_SET TASK_.
Switch every "icon" to "symbol" and write out the listing again from the line with "Given: Tap calendar" up to and including its last line, changing nothing else. Leave the pictures out of the answer.

## start

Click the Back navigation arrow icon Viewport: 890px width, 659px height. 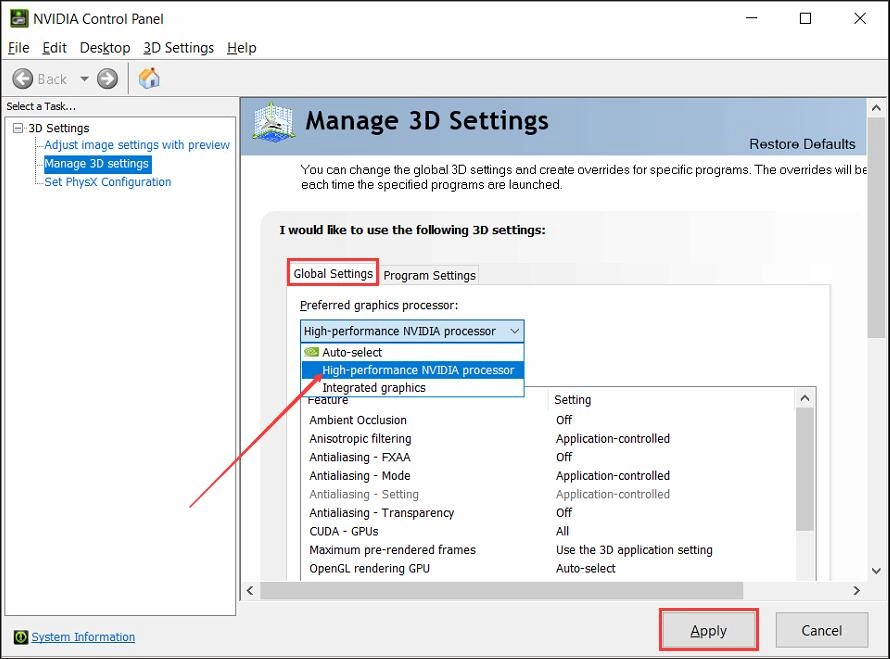coord(23,78)
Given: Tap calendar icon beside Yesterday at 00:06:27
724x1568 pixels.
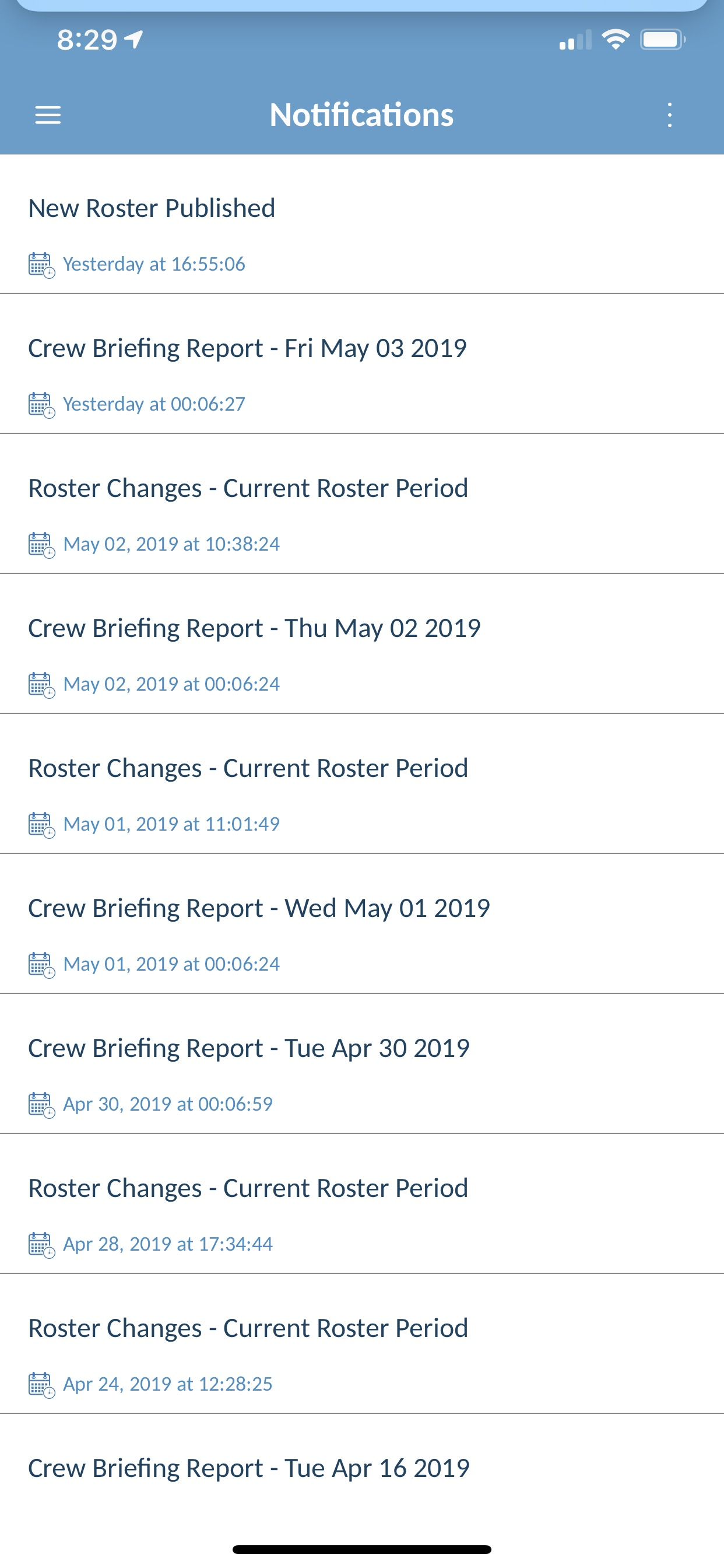Looking at the screenshot, I should tap(42, 405).
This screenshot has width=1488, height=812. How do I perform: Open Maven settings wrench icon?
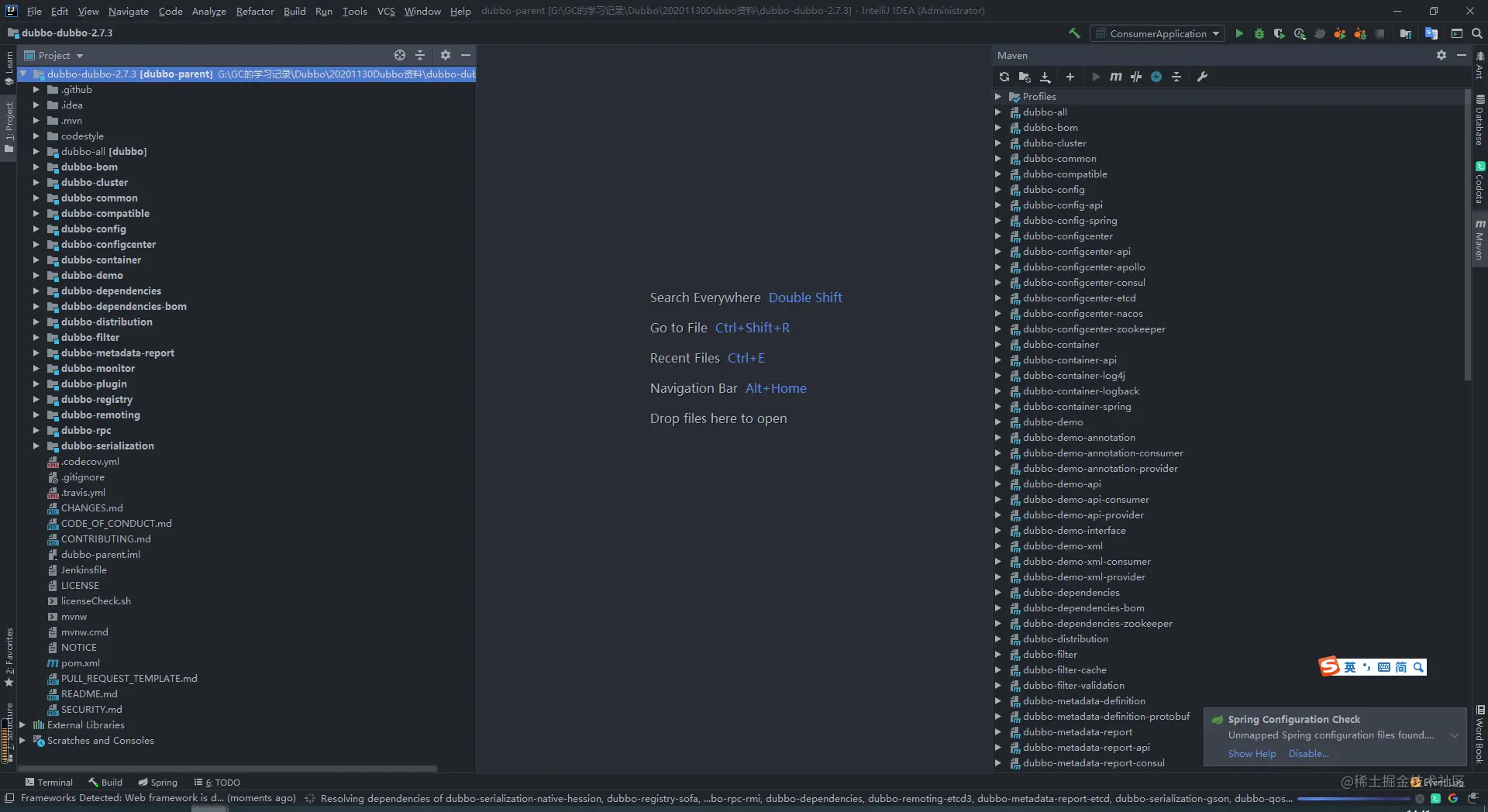(1202, 77)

## end

_FINISHED EXERCISE_.
Given: Tap calendar symbol beside Yesterday at 00:06:27
724x1568 pixels.
Looking at the screenshot, I should tap(42, 405).
This screenshot has width=1488, height=812. How do I perform: Open Maven settings wrench symbol?
(1202, 77)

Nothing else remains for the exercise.